* **WHAT THIS TASK INVOLVES**
Can you edit everything from the line containing "You are a GUI" down to the line containing "The image size is (721, 1203)." so that "image size" becomes "frame size", changing nothing else and returning only those lines?
┌─ DATA
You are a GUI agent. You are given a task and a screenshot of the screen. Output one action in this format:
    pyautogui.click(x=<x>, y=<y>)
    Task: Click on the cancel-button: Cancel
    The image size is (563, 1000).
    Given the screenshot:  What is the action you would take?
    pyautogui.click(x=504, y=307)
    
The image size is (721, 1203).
└─
┌─ DATA
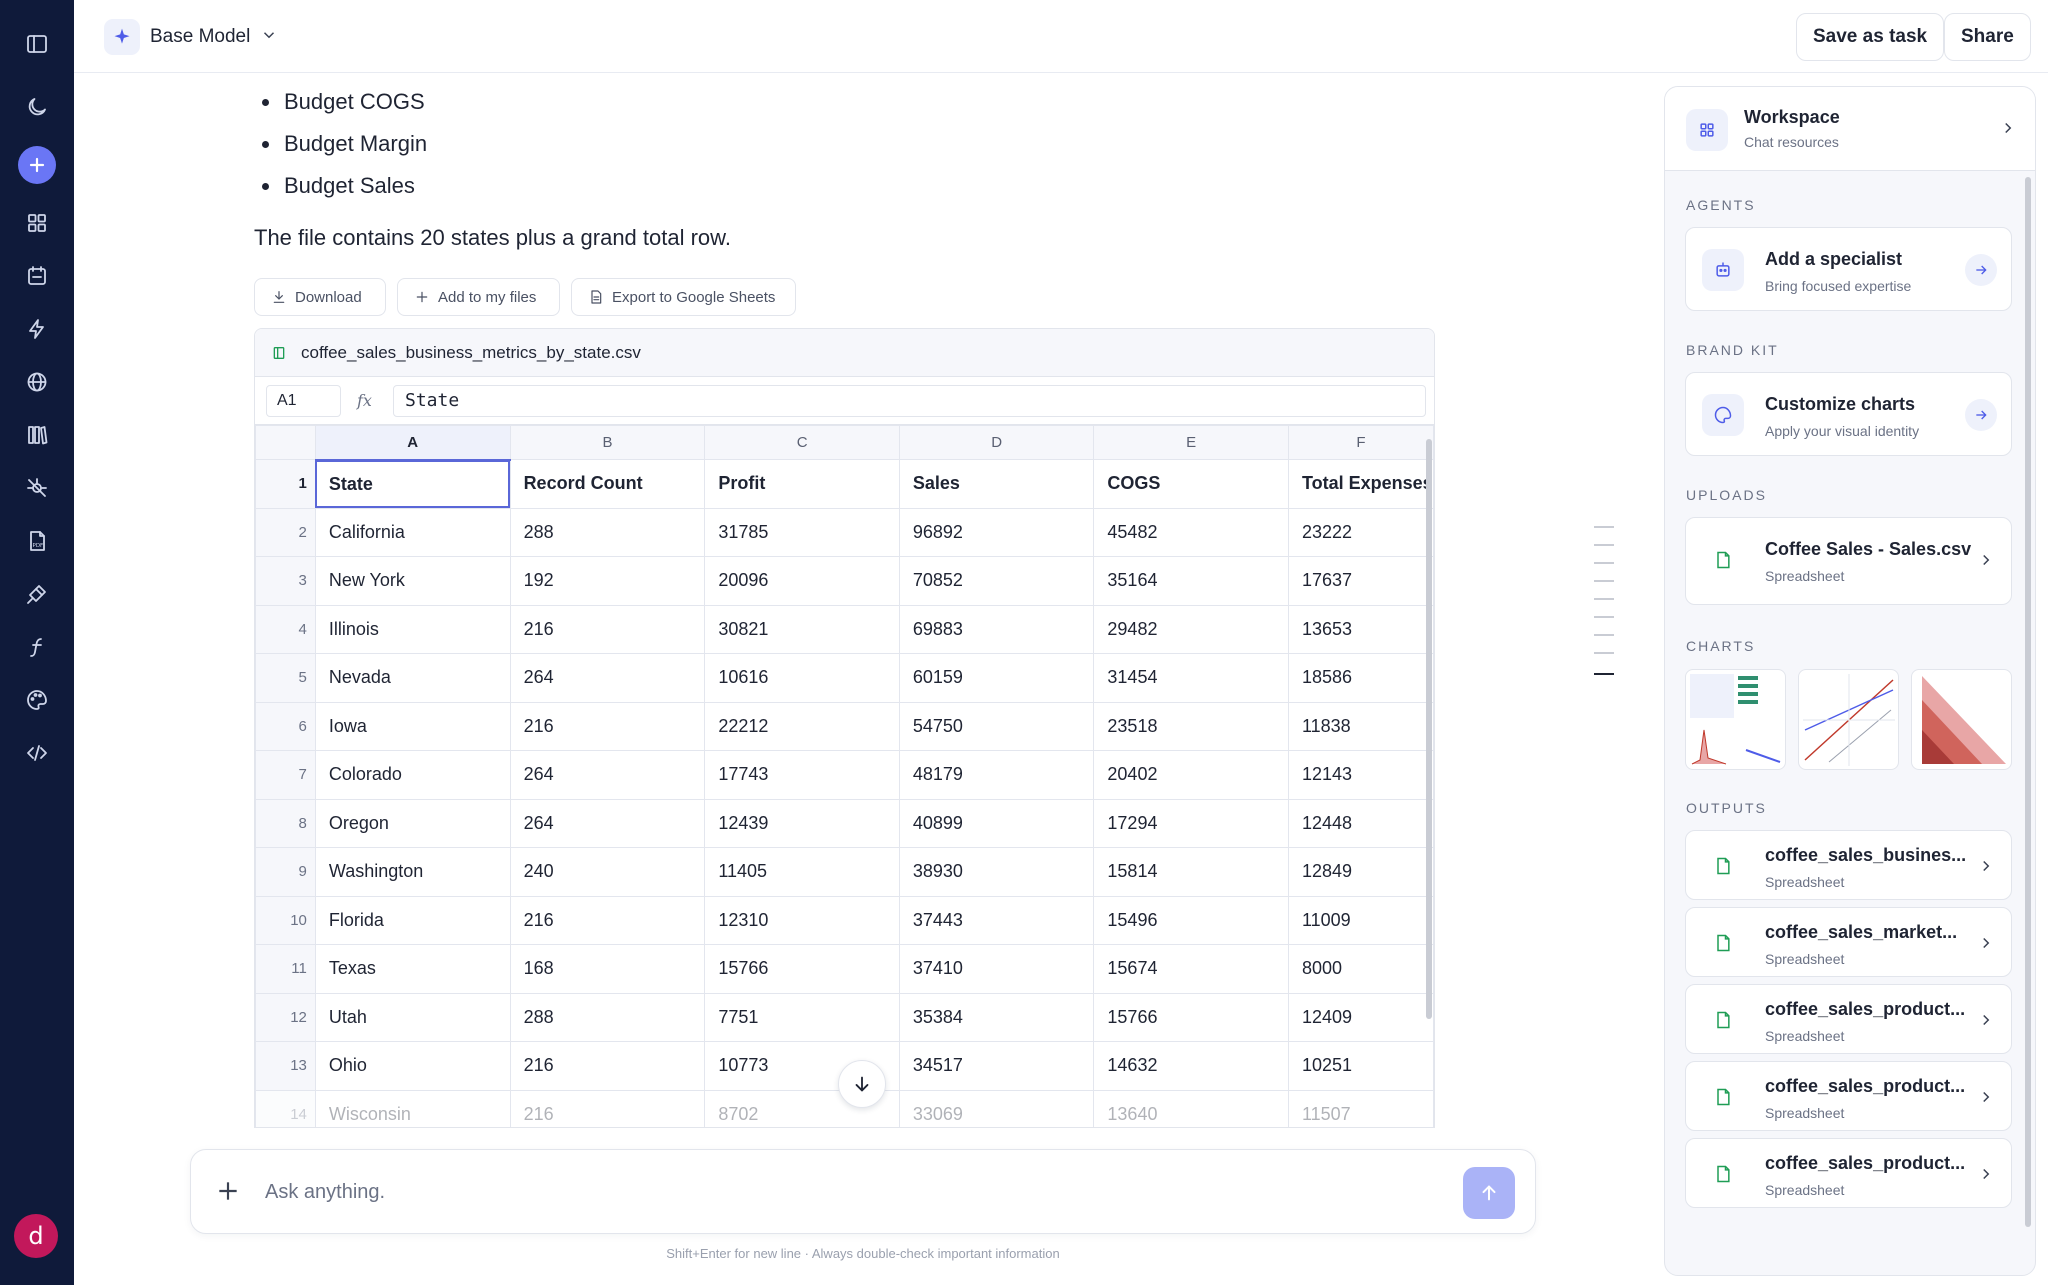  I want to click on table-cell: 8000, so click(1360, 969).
└─
* **RESULT BELOW**
You are a GUI agent. You are given a task and a screenshot of the screen. Output one action in this format:
    pyautogui.click(x=<x>, y=<y>)
    Task: Click on the cancel-button: Cancel
    The frame size is (563, 1000).
    Given the screenshot:  What is the action you would take?
    pyautogui.click(x=504, y=307)
    
The frame size is (721, 1203).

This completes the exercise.